How Brussels turns me into a surrealist

Recently, I visited the Brussels streetlight museum. I found this experience to be a great example of the city’s absurd, yet endearing, charm.

Brussels does effortless self-performance really well; it exudes this elusive, surreal quality in a cheerful, unstudied way. It’s a city with croissant shops that sell out at 9 a.m. and refuse to restock; with scaffolding that needs its own scaffolding (yes, that’s a thing, see here); and bureaucrats that laugh when their entire computer system crashes. “You could wait around for a bit, or you could come back another day. Heaven only knows how long it will take to fix this.”

Somewhere, I believe there’s a machine puffing out the kind of things that end up on Belgian Solutions or Weird Things in Brussels. Meanwhile, the average Belgian shrugs and goes on about their day. No wonder that Brussels became a hotspot for surrealist artists. Our flat, grey landscape wafts out dreamy fumes, birthing poets who sing of depressed canals and apologetic skies.

If the country is an experiment in the unexpected or incongruous, then the streetlight museum fits right in. Consider its online description: I was promised a “curious” artistic experience; “a poetic and harmonious ensemble,” if you will. In person, it turned out to run from numbers 75 to 87 of an ordinary, peripheral residential street.

In typical Belgian fashion, the “museum” was humble to the point of self-effacement.

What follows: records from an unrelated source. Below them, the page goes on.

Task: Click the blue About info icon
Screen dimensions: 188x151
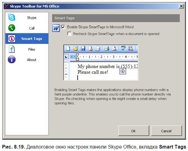Action: click(12, 60)
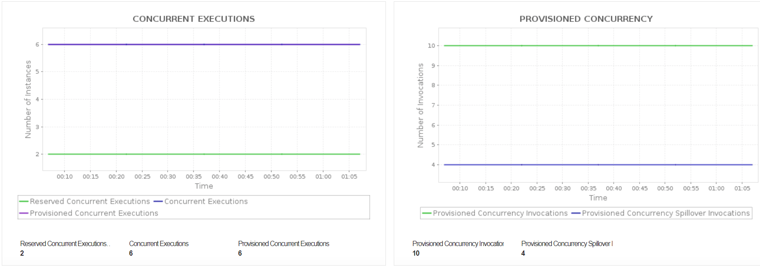
Task: Select the blue line at value 4
Action: [567, 165]
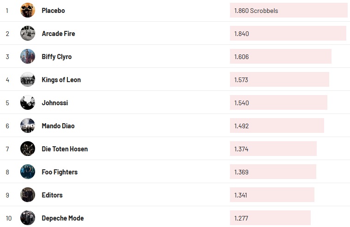
Task: Open the 1.492 scrobble count bar
Action: point(277,125)
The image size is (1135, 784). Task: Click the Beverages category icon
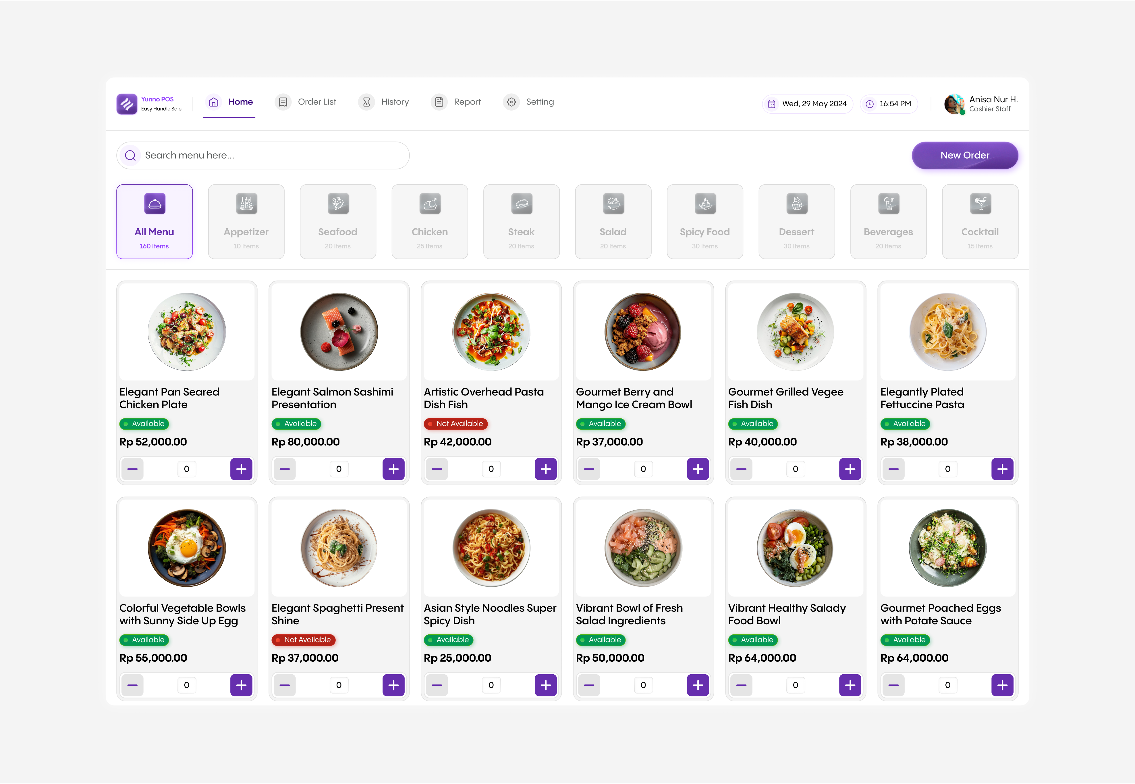[888, 203]
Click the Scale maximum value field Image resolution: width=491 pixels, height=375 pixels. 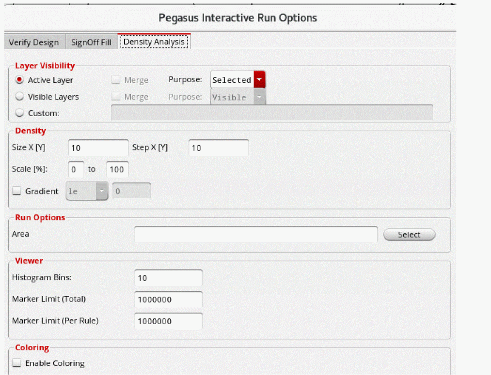(117, 169)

There was a label on GoogleMaps, but once there, I couldn’t spot any obvious plaque or sign. I guess no one has time for something so ostentatious and user-friendly.

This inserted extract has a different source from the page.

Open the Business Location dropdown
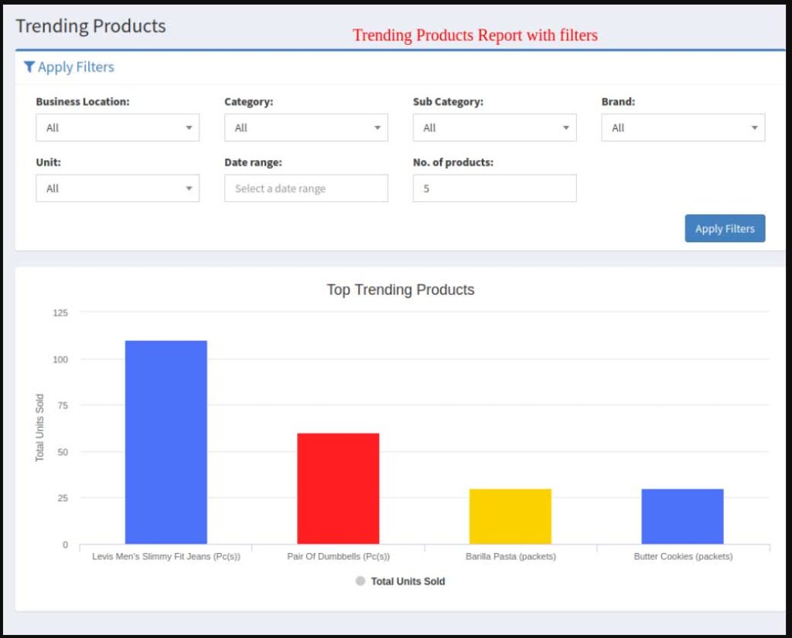 tap(118, 128)
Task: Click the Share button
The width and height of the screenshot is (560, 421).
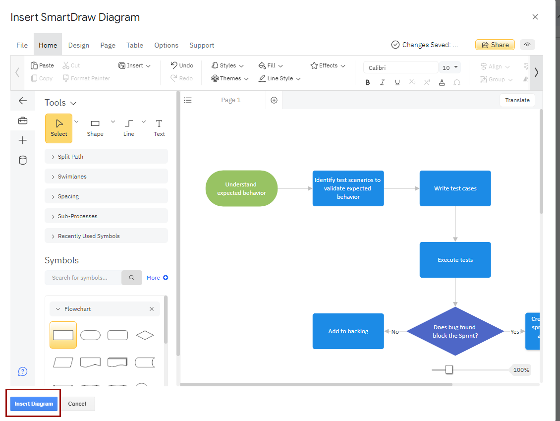Action: point(495,45)
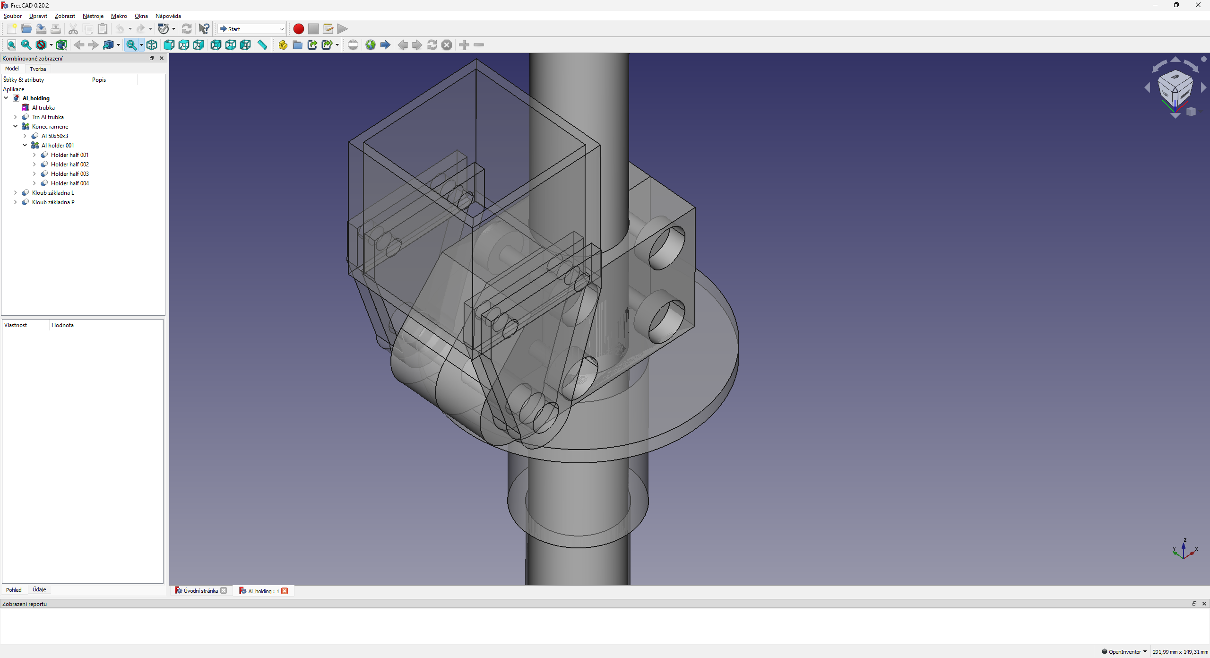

The recommended time to go is after sunset, when the lights are meant to go on. Out of the ten or so, three appeared out of order when I visited. They had barriers around them which bore peeling, half-vanished lettering giving a few historical details. To try to read them, you had to manoeuvre around the motorcycles that people had locked up there.

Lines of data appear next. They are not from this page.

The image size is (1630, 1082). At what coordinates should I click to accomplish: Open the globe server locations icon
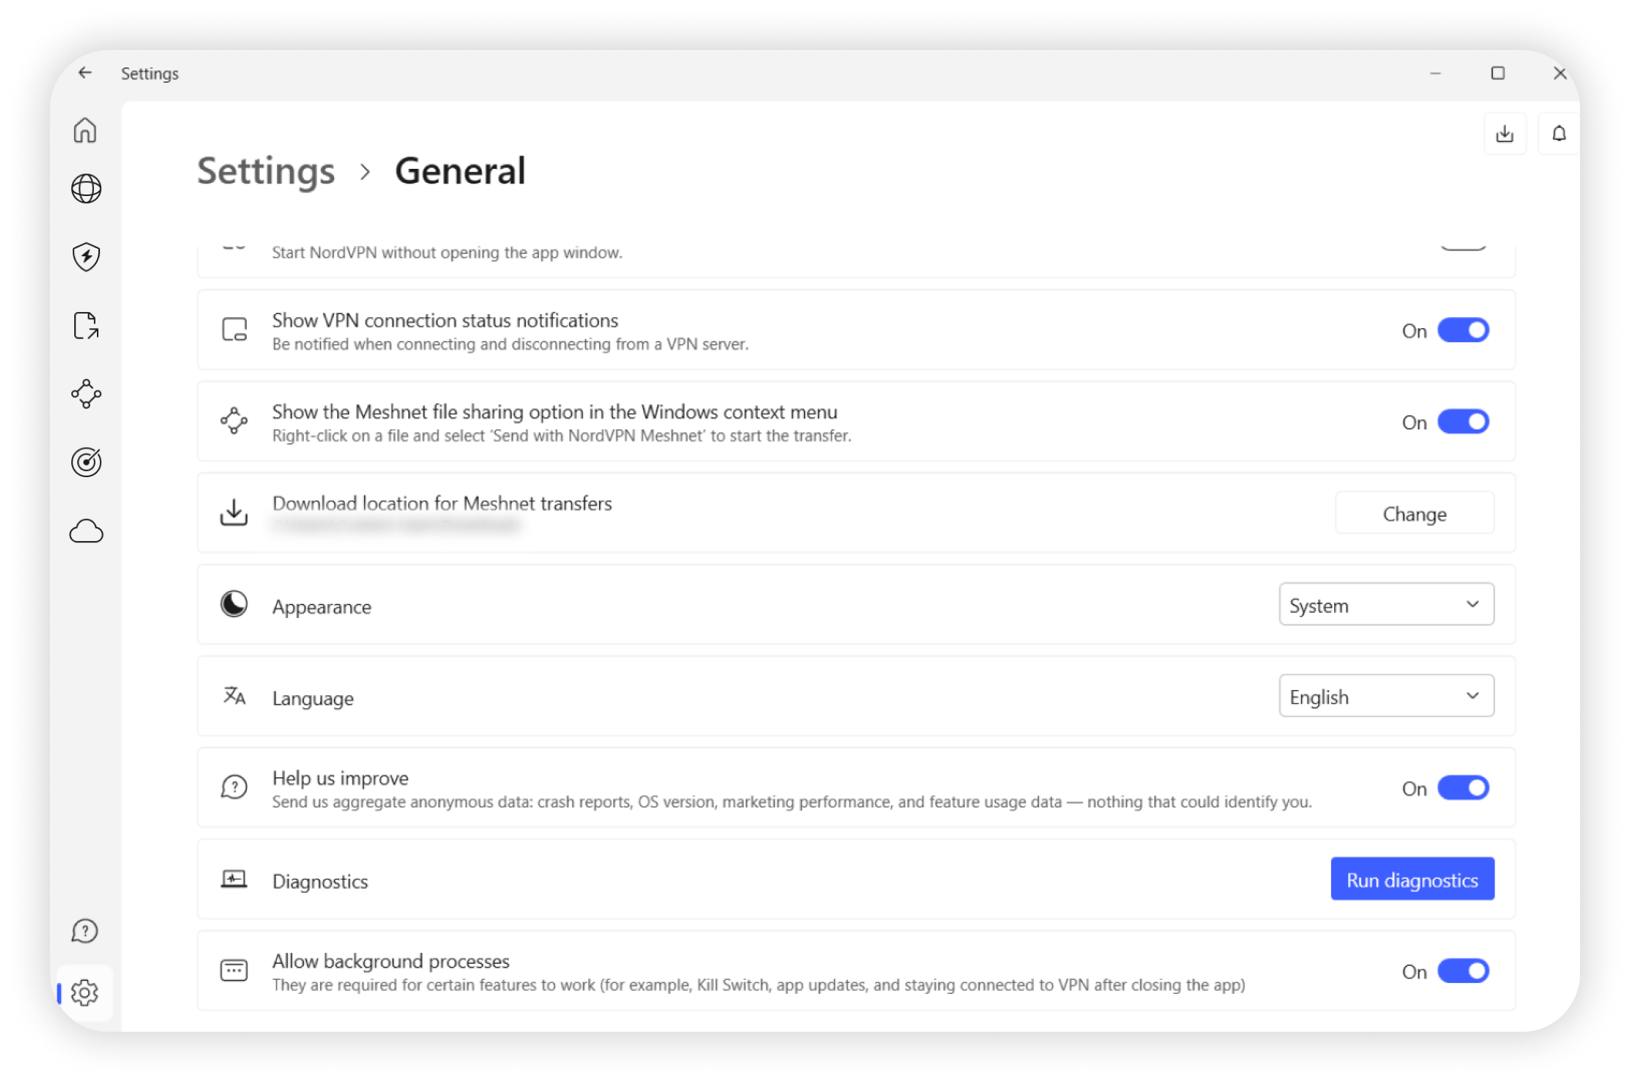[86, 189]
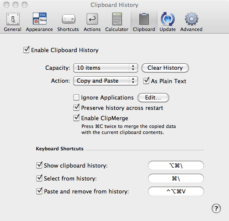The image size is (229, 221).
Task: Select the Clipboard toolbar icon
Action: [144, 22]
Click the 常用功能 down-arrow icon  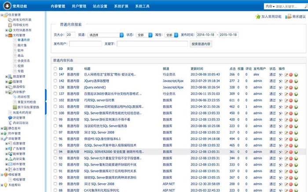(x=7, y=6)
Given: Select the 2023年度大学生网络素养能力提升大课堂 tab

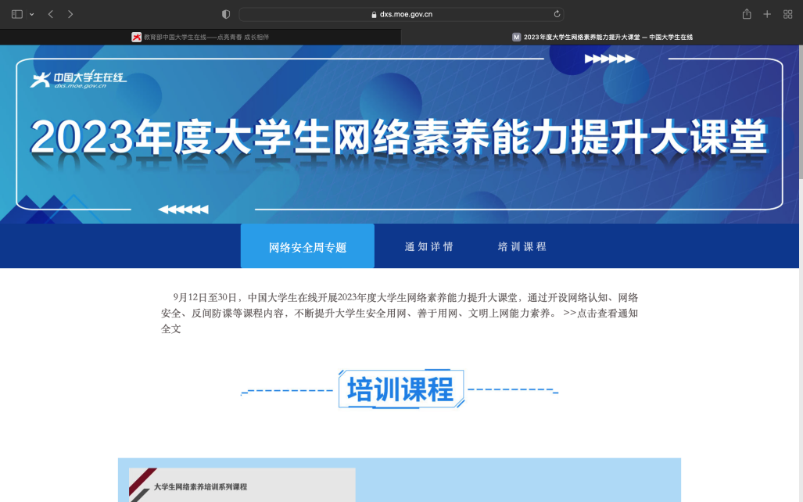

It was an ordinary Monday evening in early November. There were trash bags out for collection, cars parked, and people passing by on their way home, or popping into the pharmacy across the road. I walked the hundred or so metres and looked up at the different lamps. It was cold and dark, so when I had admired things sufficiently, I turned back toward the metro station.

One day some twenty years ago, someone thought this installation was good and important. Now the “harmonious ensemble” is subsumed into the landscape, untended and mostly ignored.

Could this be Brussels in a nutshell? It seems just as ridiculous and endearing as large rubber duck sculptures in a fountain without water, or huge green apples atop buildings. This could only happen in a city that would invite the King to celebrate the minor extension of a local tram line, in a solemn ceremony complete with purple carpets and ribbons. And let’s not forget that staircase we built so that the highest point in the country would be a nice, even number…

As delightful as all of this is, I do think it can lead to an overall level of complacency. But also to a city that seems almost … huggable, in a way rife with creative inspiration. I want more untended museums on random streets. Brussels can keep on cranking out absurdity, and I’ll embrace it full on as I walk across this damp, misty stage. Maybe the city will turn me into a surrealist artist.